As every single element in A are used to make elemens of B, sum(A) == sum(B)

Also, set S must be partition of set A.

Answer 1

This is known as the subset-sum problem and it is a well known NP-complete problem. So basically there is no efficient solution. See for example https://en.wikipedia.org/wiki/Subset_sum_problem

However If your number N is not too large, there is a pseudo polynomial algorithms, using dynamic programming: You read the list A from left to right and keep the list of the sum which are doable and smaller than N. If you know the number which are doable for a given A, you can easily get those which are doable for A + [a]. Hence the dynamic programming. It will typically be fast enough for a problem of the size you gave there.

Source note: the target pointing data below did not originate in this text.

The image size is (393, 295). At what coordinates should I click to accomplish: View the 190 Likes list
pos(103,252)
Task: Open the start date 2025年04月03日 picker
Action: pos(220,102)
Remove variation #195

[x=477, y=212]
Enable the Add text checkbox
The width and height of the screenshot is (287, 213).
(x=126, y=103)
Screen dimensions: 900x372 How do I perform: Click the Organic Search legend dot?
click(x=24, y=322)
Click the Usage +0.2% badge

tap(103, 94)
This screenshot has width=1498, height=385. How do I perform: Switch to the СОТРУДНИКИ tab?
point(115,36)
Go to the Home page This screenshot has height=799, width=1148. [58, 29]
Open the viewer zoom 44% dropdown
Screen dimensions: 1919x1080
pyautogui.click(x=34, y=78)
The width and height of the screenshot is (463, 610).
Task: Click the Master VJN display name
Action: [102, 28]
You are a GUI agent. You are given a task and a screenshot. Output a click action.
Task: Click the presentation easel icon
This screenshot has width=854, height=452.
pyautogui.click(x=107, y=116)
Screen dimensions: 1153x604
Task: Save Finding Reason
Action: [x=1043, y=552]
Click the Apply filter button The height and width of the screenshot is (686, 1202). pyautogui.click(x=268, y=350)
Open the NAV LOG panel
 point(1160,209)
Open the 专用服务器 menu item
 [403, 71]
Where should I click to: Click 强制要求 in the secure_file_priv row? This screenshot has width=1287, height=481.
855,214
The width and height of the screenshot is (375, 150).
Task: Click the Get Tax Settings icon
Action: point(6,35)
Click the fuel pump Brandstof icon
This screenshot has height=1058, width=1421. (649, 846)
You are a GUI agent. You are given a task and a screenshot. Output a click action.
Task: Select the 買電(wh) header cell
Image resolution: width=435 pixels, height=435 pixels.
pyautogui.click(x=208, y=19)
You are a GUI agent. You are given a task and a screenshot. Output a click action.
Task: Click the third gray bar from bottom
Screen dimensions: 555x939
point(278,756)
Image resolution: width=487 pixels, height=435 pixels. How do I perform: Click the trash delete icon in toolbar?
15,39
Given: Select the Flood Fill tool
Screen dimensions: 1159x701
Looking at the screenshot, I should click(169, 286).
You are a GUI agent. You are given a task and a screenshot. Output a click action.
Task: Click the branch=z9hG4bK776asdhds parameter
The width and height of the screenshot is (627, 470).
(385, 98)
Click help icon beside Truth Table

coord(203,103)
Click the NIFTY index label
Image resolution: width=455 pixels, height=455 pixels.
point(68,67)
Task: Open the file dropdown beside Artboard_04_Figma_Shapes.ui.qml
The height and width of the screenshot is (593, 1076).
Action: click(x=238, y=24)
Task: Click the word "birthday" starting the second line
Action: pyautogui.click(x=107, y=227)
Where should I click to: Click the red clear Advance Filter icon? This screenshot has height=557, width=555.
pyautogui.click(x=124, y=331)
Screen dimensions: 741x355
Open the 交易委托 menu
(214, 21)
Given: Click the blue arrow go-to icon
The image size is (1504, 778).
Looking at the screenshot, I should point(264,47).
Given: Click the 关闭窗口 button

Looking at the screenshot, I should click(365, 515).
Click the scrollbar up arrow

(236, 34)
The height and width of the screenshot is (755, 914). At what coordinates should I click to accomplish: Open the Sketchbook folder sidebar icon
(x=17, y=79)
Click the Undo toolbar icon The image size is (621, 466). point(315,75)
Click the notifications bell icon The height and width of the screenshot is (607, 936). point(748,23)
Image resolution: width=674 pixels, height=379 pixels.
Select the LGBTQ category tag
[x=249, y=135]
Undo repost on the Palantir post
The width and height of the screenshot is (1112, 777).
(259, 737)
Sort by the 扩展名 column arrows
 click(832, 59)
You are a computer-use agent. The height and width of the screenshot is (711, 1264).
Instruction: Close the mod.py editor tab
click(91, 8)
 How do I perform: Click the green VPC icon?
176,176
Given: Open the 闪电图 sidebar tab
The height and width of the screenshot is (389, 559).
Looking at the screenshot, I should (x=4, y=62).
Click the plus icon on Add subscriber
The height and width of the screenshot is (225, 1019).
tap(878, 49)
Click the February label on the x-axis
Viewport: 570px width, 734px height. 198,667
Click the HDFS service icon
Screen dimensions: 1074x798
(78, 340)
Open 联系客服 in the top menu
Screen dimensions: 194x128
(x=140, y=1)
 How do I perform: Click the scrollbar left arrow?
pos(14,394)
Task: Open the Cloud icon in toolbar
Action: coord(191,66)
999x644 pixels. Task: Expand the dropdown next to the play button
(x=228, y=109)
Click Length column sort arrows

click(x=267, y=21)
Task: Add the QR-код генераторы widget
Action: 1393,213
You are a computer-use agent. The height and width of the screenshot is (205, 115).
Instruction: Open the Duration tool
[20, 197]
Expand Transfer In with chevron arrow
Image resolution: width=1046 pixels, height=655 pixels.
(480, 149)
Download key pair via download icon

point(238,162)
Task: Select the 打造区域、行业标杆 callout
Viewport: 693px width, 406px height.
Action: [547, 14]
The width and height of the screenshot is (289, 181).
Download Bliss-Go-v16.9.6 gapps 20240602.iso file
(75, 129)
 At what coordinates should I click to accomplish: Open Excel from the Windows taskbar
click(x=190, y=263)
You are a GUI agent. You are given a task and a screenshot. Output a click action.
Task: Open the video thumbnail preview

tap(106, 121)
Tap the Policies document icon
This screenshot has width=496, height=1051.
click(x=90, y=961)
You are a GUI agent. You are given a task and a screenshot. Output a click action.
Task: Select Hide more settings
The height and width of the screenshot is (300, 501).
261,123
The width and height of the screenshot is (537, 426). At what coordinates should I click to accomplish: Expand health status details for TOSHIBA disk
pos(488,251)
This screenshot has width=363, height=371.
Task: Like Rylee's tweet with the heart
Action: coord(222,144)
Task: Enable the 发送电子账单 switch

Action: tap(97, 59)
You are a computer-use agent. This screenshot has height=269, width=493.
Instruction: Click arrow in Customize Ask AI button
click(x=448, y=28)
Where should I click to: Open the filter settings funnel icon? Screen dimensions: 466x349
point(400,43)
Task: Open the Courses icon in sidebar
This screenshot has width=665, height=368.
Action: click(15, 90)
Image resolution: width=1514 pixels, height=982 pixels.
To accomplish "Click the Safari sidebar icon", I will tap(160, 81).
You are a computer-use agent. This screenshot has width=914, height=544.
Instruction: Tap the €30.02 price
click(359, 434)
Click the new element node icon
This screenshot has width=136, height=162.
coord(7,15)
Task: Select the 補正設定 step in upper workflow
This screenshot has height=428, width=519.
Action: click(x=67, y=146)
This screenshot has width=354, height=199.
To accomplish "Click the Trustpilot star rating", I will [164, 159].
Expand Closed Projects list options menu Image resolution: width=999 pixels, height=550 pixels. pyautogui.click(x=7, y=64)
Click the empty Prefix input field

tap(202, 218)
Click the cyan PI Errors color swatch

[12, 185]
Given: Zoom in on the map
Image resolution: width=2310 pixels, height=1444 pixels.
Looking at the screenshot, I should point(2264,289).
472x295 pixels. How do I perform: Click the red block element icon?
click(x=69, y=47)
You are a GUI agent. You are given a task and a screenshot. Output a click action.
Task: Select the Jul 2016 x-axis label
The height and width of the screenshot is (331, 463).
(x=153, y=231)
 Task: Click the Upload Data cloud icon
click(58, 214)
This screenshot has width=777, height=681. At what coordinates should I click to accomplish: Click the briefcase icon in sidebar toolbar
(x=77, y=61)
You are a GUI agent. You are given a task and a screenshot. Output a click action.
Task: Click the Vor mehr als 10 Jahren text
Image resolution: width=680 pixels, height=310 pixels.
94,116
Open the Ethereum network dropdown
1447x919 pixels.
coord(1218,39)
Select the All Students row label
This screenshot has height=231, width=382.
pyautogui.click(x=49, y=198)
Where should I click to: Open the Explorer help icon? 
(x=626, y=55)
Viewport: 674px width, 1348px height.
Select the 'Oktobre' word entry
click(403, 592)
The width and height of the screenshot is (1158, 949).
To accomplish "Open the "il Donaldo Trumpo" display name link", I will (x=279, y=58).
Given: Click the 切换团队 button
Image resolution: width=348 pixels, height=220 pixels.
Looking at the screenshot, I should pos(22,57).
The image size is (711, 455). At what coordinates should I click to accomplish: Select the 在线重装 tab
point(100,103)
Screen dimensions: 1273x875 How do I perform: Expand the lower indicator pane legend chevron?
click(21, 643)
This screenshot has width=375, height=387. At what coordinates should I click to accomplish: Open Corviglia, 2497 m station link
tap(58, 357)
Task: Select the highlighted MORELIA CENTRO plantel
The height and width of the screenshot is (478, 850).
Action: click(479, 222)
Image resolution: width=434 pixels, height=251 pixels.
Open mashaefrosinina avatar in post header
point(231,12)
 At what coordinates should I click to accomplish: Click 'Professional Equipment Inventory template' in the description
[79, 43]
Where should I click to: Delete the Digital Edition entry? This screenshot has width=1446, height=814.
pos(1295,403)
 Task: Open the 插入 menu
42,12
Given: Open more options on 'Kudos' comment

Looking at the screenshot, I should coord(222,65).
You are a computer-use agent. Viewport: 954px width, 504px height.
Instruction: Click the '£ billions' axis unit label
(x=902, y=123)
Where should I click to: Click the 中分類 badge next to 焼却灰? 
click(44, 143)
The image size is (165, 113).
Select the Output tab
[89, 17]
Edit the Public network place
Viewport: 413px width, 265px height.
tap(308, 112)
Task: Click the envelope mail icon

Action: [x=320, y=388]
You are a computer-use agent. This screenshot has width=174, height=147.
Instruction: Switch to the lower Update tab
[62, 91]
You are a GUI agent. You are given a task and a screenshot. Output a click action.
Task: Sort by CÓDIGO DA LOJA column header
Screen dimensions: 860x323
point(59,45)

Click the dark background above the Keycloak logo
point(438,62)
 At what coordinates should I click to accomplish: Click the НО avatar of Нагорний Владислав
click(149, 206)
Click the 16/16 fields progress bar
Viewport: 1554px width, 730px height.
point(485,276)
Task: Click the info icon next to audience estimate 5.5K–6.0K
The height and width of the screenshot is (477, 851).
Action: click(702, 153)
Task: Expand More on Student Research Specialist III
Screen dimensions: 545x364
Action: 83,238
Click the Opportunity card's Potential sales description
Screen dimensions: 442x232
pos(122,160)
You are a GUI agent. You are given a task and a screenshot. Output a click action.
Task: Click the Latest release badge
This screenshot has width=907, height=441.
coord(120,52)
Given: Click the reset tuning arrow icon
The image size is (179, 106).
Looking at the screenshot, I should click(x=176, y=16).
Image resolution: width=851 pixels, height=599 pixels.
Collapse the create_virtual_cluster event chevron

Here is a Python quick solution:

def subsetsum(A, N):
    res = {0 : []}
    for i in A:
        newres = dict(res)
        for v, l in res.items():
            if v+i < N:
                newres[v+i] = l+[i]
            elif v+i == N:
                return l+[i]
        res = newres
    return None

Then

>>> A = [8, 9, 15, 15, 33, 36, 39, 45, 46, 60, 68, 73, 80, 92, 96]
>>> subsetsum(A, 183)
[15, 15, 33, 36, 39, 45]

---

After OP edit:

Now I correctly understand you problem, I'll still think that your problem can be solved efficiently, provided you have an efficient subset-sum solver: I'd use divide and conquer solution on B:

• cut B into two approximately equal pieces B1 and B2
• use your subset-sum solver to search among A for all subsets S whose sum are equal to sum(B1).
• for each such S:
  • call recursively solve(S, B1) and solve(A - S, B2)
  • if both succeed you have a solution

However, your (71, 10) problem below is out of reach for the dynamic programming solution I suggested.

---

By the way, here is a quick solution of your problem not using divide and conquer, but which contains the correct adaptation of my dynamic solver to get all solutions:

class NotFound(BaseException):
    pass

from collections import defaultdict
def subset_all_sums(A, N):
    res = defaultdict(set, {0 : {()}})
    for nn, i in enumerate(A):
        # perform a deep copy of res
        newres = defaultdict(set)
        for v, l in res.items():
            newres[v] |= set(l)
            for v, l in res.items():
                if v+i <= N:
                    for s in l:
                        newres[v+i].add(s+(i,))
                        res = newres
                        return res[N]

def list_difference(l1, l2):
    ## Similar to merge.
    res = []
    i1 = 0; i2 = 0
    while i1 < len(l1) and i2 < len(l2):
        if l1[i1] == l2[i2]:
            i1 += 1
            i2 += 1
        elif l1[i1] < l2[i2]:
            res.append(l1[i1])
            i1 += 1
        else:
            raise NotFound
            while i1 < len(l1):
                res.append(l1[i1])
                i1 += 1
                return res

def solve(A, B):
    assert sum(A) == sum(B)
    if not B:
        return [[]]
        res = []
        ss = subset_all_sums(A, B[0])
        for s in ss:
            rem = list_difference(A, s)
            for sol in solve(rem, B[1:]):
                res.append([s]+sol)
                return res

Then:

>>> solve(A, B)
[[(15, 33, 39, 96), (36,), (8, 15, 60, 68, 80), (9, 46, 73), (45, 92)],
 [(15, 33, 39, 96), (36,), (8, 9, 15, 46, 73, 80), (60, 68), (45, 92)],
 [(8, 15, 15, 33, 39, 73), (36,), (9, 46, 80, 96), (60, 68), (45, 92)],
 [(15, 15, 73, 80), (36,), (8, 9, 33, 39, 46, 96), (60, 68), (45, 92)],
 [(15, 15, 73, 80), (36,), (9, 39, 45, 46, 92), (60, 68), (8, 33, 96)],
 [(8, 33, 46, 96), (36,), (9, 15, 15, 39, 73, 80), (60, 68), (45, 92)],
 [(8, 33, 46, 96), (36,), (15, 15, 60, 68, 73), (9, 39, 80), (45, 92)],
 [(9, 15, 33, 46, 80), (36,), (8, 15, 39, 73, 96), (60, 68), (45, 92)],
 [(45, 46, 92), (36,), (8, 15, 39, 73, 96), (60, 68), (9, 15, 33, 80)],
 [(45, 46, 92), (36,), (8, 15, 39, 73, 96), (15, 33, 80), (9, 60, 68)],
 [(45, 46, 92), (36,), (15, 15, 60, 68, 73), (9, 39, 80), (8, 33, 96)],
 [(45, 46, 92), (36,), (9, 15, 15, 39, 73, 80), (60, 68), (8, 33, 96)],
 [(9, 46, 60, 68), (36,), (8, 15, 39, 73, 96), (15, 33, 80), (45, 92)]]

>>> %timeit solve(A, B)
100 loops, best of 3: 10.5 ms per loop

So it is quite fast for this size of problem, though nothing is optimized here.